En 1903, Pétursson fut ordonné, puis nommé ministre de la First Icelandic Unitarian Society de Winnipeg. Sous sa direction, la congrégation réussit à renverser le déclin du nombre de ses membres, qui tripla durant les six premières années de son ministère, et fit construire une nouvelle église dans la florissante extrémité ouest de la ville deux ans après son arrivée. Certains critiquèrent ses premiers sermons, qu’ils jugeaient trop intellectuels, mais, au fur et à mesure qu’il perfectionna son art, sa manière de s’exprimer devint de plus en plus poétique, pratique et bienveillante ; ses sermons, selon l’historien Wilhelm Kristjanson, demeuraient en même temps « élevés intellectuellement, imaginatifs, exemplaires dans leur structure et leur forme, et d’un style raffiné ». Mêlant la sagesse ancienne de la mythologie scandinave et des Saintes Écritures à la philosophie moderne et aux découvertes de la science, Pétursson établissait un pont entre le sacré et le profane, tout en employant la méthodologie de la religion comparée pour façonner une doctrine qui conservait les meilleurs éléments des anciennes formes en les affinant avec de nouvelles connaissances. Affirmant fréquemment que « qui ne connaît qu’une religion n’en connaît aucune », il proclamait une foi qui cherchait à intégrer l’ensemble de l’expérience humaine. Un an après le début de son ministère à Winnipeg, il fonda un mensuel religieux et littéraire, Heimir (nom d’un héros mythique), dont la publication cessa au déclenchement de la Première Guerre mondiale, afin de répartir autrement le temps consacré au ministère et les ressources financières. Pétursson avait quitté son poste de rédacteur en chef en 1910.

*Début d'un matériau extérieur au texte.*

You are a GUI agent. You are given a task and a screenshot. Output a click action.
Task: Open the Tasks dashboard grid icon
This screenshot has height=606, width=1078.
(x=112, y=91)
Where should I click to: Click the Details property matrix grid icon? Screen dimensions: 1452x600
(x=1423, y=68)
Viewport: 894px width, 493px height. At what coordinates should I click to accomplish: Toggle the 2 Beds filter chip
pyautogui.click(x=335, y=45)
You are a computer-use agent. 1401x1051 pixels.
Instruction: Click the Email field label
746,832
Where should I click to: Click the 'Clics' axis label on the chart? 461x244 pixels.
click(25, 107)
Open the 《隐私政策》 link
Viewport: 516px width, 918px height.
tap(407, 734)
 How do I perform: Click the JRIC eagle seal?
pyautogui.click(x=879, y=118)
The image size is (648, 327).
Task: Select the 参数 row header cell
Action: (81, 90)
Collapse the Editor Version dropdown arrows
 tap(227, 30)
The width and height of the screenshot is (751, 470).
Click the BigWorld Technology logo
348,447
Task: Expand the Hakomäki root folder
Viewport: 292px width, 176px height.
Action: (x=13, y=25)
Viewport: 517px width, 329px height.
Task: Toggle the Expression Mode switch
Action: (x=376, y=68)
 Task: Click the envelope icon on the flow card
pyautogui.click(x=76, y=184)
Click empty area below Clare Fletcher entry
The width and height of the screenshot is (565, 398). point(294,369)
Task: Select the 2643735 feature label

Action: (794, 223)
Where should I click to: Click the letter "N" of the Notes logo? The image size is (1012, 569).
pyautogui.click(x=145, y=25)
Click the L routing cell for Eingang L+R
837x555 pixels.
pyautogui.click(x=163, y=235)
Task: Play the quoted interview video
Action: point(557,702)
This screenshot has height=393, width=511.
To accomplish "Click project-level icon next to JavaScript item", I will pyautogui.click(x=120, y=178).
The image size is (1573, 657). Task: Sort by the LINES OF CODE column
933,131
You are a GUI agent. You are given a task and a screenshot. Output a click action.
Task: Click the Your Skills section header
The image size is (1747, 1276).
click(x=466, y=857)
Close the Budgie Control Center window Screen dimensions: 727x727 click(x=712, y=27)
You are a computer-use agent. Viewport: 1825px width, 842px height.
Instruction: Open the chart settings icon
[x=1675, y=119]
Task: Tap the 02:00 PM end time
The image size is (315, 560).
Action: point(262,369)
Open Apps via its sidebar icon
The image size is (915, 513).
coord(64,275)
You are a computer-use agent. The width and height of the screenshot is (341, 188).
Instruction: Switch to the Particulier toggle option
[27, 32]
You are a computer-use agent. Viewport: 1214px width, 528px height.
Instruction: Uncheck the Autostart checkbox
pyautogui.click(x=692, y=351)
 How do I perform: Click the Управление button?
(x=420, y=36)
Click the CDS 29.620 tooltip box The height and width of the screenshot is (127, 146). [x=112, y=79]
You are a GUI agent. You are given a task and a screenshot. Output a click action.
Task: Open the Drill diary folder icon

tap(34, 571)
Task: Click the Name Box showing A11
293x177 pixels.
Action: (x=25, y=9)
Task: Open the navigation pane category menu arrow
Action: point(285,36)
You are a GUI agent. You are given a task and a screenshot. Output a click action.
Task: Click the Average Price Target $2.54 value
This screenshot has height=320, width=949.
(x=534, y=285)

L’American Unitarian Association nomma Pétursson secrétaire local (chef administratif et spirituel) des églises islandaises de l’ouest du Canada en 1909, ce qui l’amena à renoncer à ses fonctions de pasteur de la congrégation de Winnipeg. Il y revint toutefois en 1915, quand une pénurie de ministres nécessita la combinaison de divers postes, et y demeura jusqu’en 1922. Il démissionna comme secrétaire local en 1928 pour laisser la voie libre à une nouvelle génération de leaders, mais reprit son poste en 1935, lorsque le nombre de ministres venant d’Islande diminua ; il conserva cette charge jusqu’à sa mort. En 1916, il avait entamé des négociations avec Friðrik Jonsson Bergmann, ministre de la congrégation du Tabernacle de Winnipeg, qui suivait la « nouvelle théologie », afin de créer une Église libérale islandaise unifiée. Les deux congrégations fusionnèrent en 1920 et, trois ans plus tard, la First Federated Church of Unitarians and Other Liberal Christians s’unit à ses 12 alliées rurales pour former la United Conference of Icelandic Churches, dont Pétursson était secrétaire et chef de l’administration.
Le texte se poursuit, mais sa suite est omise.